Path: utzoo!utgpu!news-server.csri.toronto.edu!rpi!crdgw1!greenba
From: greenba@gambia.crd.ge.com (ben a green)
Newsgroups: comp.ai.neural-nets
Subject: Re: State of the Art Feed-Forward Network Training Algorithms
Message-ID: <GREENBA.91May17100557@gambia.crd.ge.com>
Date: 17 May 91 14:05:57 GMT
References: <AJ3U.91May17010658@opal.cs.virginia.edu>
	<1991May17.090435.9180@fwi.uva.nl>
Sender: news@crdgw1.crd.ge.com
Organization: GE Corporate Research & Development
Lines: 79
In-reply-to: smagt@fwi.uva.nl's message of 17 May 91 09:04:35 GMT

In article <1991May17.090435.9180@fwi.uva.nl> smagt@fwi.uva.nl (Patrick van der Smagt) writes:

   aj3u@opal.cs.virginia.edu (Asim Jalis) writes:

   >What is the state of the art in training feed-forward networks.
   ...
   >did not see anything that improved performance over plain
   >Backpropagation drastically for the general case.

   The answer to this question is really very, very simple.  Remember
   that teaching a feed-forward network is nothing but minimisation
   of a function

	   E = 1/2  \sum_p (\vec d_p - \vec a)^2

   by varying the parameters W.  This has been investigated a zillion of
   times.  Look up any book on numerical analysis, e.g.,

	   %A W. H. Press
	   %A B. P. Flannery
	   %A S. A. Teukolsky
	   %A W. T. Vetterling
	   %T Numerical Recipes: The Art of Scientific Computing
	   %I Cambridge University Press
	   %C Cambridge
	   %D 1986

	   %A J. Stoer
	   %A R. Bulirsch
	   %T Introduction to Numerical Analysis
	   %I Springer-Verlag
	   %C New York--Hei\-del\-berg--Ber\-lin
	   %D 1980

   to read about improvements to steepest descent (aka gradient descent)
   minimisation.  Amongst the best methods is conjugate gradient optimisation.

   I myself haven't used error back-propagation for over a year, but CG
   instead.  It sizzles.

More needs to be said about conjugate gradient optimisation.
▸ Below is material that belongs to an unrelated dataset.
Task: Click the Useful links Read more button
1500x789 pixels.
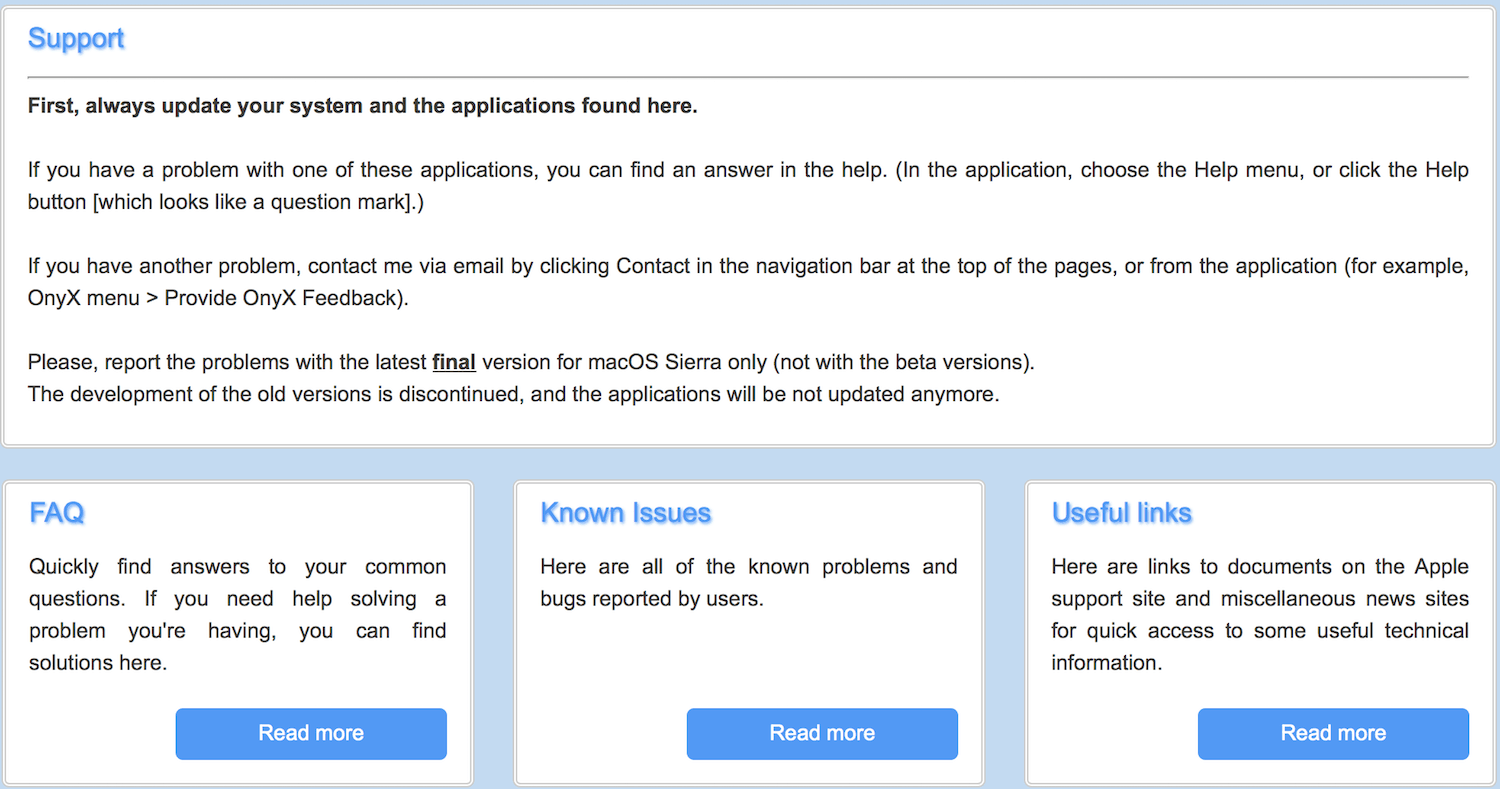Action: 1333,733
I agree
fully with Patrick van der Smagt, but the word is about that CG is no good.
There was a thread on this newsgroup recently "Are CG algorithms any good?"
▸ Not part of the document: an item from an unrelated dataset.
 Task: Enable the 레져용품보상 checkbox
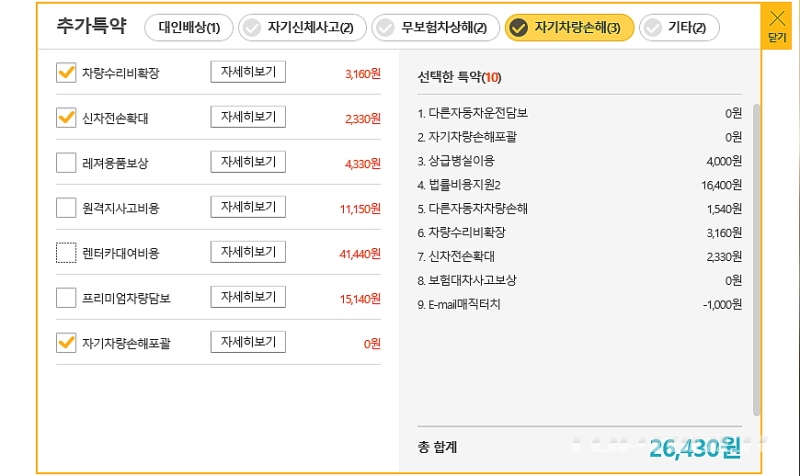[66, 163]
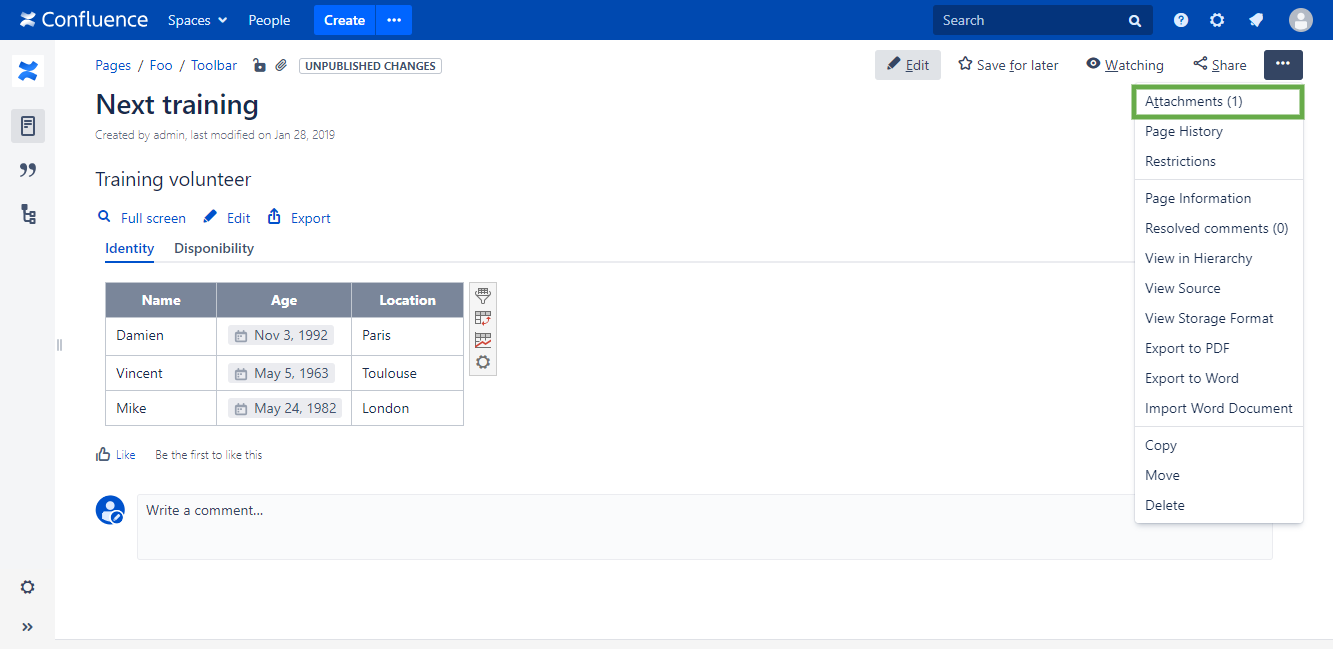Click the Like thumbs-up button
Image resolution: width=1333 pixels, height=649 pixels.
tap(115, 455)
Through the courtesy of a Government Agency, whose permission I do not have
to name, I recently ran a test training a net on some representations of
speech sounds. They had found that backprop trained to 90% accuracy in
about 150,000 presentations of the training set, while CG could not get
past 70%. They were using a CG implementation that shall be nameless, but
which is made available to the public by a university.

My implementation of CG trained to 90% on this problem in 1676 presentations
of the training set. That's a factor of 89 faster than backprop.

I have no idea why the other implementation failed so badly. There are
many choices to make concerning how to do linesearches, for example.

This is not the only example: Another hit on CG was made in the thesis
of a student of a well-known NN researcher in the Northeast. He said that
CG got stuck in local minima. He was kind enough to share the data with us,
and we trained on the problem very quickly with CG and with no local
minimum problem.

For an introduction to CG applied to NN training, see the excellent article
by Kramer and Sangiovanni in Adv. in Neural Information Processing I, 
pp. 40-48, 1989. Buy the book from Morgan Kaufman, San Mateo, CA, USA,
if you have to.

Please do not ask for my software. GE won't let me give it out.

Ben

--
Ben A. Green, Jr.              
greenba@crd.ge.com
  Speaking only for myself, of course.